Dua tahun sebelumnya Muhammad telah memancung kepala Huyai, ayahnya Safiyah, beserta 900 pria dari Bani Quraiza.
Huyai Ibn Akhtab, ayah Safiyah, adalah pemimpin Bani Nadir, salah satu suku Yahudi dari Medina. Para pengikut Muhammad telah membunuh sepasang suami istri Arab yang sebelumnya telah menandatangani traktat perdamaian dengan Muhammad. Nabi memutuskan untuk membayar uang darah kepada keluarga korban yang salah dibunuh. Ia lalu pergi ke Bani Nadir untuk meminta kepada mereka agar membayarkan uang darah ini. Permintaan itu sangat aneh, sebab orang-orang Yahudi tak ada sangkut pautnya dengan pembunuhan tersebut. Namun orang-orang Yahudi ini takut kepada Muhammad, karena Muhammad sebelumnya telah menghancurkan suku Yahudi yang lain, yaitu Bani Qainuqah dan oleh karena itu mereka takut hal ini akan terjadi juga kepada mereka.

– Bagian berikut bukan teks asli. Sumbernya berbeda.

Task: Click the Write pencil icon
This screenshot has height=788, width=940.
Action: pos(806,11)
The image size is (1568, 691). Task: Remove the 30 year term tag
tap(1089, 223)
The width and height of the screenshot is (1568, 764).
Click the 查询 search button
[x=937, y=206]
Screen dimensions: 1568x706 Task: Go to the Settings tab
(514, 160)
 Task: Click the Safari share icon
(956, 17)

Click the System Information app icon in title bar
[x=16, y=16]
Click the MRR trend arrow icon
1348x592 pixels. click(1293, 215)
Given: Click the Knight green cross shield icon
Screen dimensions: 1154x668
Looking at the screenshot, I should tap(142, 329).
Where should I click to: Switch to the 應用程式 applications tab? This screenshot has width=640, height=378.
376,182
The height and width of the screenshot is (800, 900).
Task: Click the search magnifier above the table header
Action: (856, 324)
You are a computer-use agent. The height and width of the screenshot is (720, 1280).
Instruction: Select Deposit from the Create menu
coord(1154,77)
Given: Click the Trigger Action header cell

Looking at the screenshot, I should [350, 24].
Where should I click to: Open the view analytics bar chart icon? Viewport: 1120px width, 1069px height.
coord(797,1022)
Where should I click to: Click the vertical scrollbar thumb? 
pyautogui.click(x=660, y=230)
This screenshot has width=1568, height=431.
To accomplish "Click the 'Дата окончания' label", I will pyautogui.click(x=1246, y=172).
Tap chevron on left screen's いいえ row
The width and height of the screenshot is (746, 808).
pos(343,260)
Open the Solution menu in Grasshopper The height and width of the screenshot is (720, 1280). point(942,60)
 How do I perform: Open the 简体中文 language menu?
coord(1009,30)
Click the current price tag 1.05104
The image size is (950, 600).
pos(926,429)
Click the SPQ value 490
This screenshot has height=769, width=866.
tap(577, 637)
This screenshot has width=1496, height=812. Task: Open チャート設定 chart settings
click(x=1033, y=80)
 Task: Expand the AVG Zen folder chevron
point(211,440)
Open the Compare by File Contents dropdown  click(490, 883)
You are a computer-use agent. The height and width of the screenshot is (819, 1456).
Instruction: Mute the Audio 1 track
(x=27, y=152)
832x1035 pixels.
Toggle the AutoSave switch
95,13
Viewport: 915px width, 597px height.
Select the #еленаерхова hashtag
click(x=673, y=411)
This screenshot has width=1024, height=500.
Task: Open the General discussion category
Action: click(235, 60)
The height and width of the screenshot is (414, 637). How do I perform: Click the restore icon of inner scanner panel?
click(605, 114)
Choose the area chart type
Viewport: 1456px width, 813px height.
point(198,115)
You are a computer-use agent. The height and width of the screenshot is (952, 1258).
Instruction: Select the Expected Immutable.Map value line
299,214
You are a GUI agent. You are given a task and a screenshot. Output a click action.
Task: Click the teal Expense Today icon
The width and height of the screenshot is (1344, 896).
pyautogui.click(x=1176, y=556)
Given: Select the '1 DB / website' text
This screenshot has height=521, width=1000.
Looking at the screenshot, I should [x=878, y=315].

Orang-orang Yahudi selalu bersikap pengecut hingga hari ini dan mereka telah membayar harga atas sikap pengecut mereka. Kapankah mereka cukup belajar bahwa seseorang tak mungkin senang dengan gangster??? Kapankah mereka akan belajar bahwa mereka harus berperang melawan kelompok orang seperti itu?
Para tua-tua bani Nadir akhirnya mengumpulkan uang yang diminta. Muhammad dan para sahabatnya duduk dibawah sebuah dinding-perteduhan dikawasan Yahudi sambil menanti. Namun, maksud Muhammad sebenarnya adalah untuk menghancurkan Yahudi dan mengambil semua harta yang mereka miliki, dan bukan sekedar uang darah untuk kejahatan dari pengikut-pengikutnya. Muhammad berharap orang Yahudi akan memprotes sehinggga ia justru dapat memakai ini sebagai alasan untuk menyerang mereka.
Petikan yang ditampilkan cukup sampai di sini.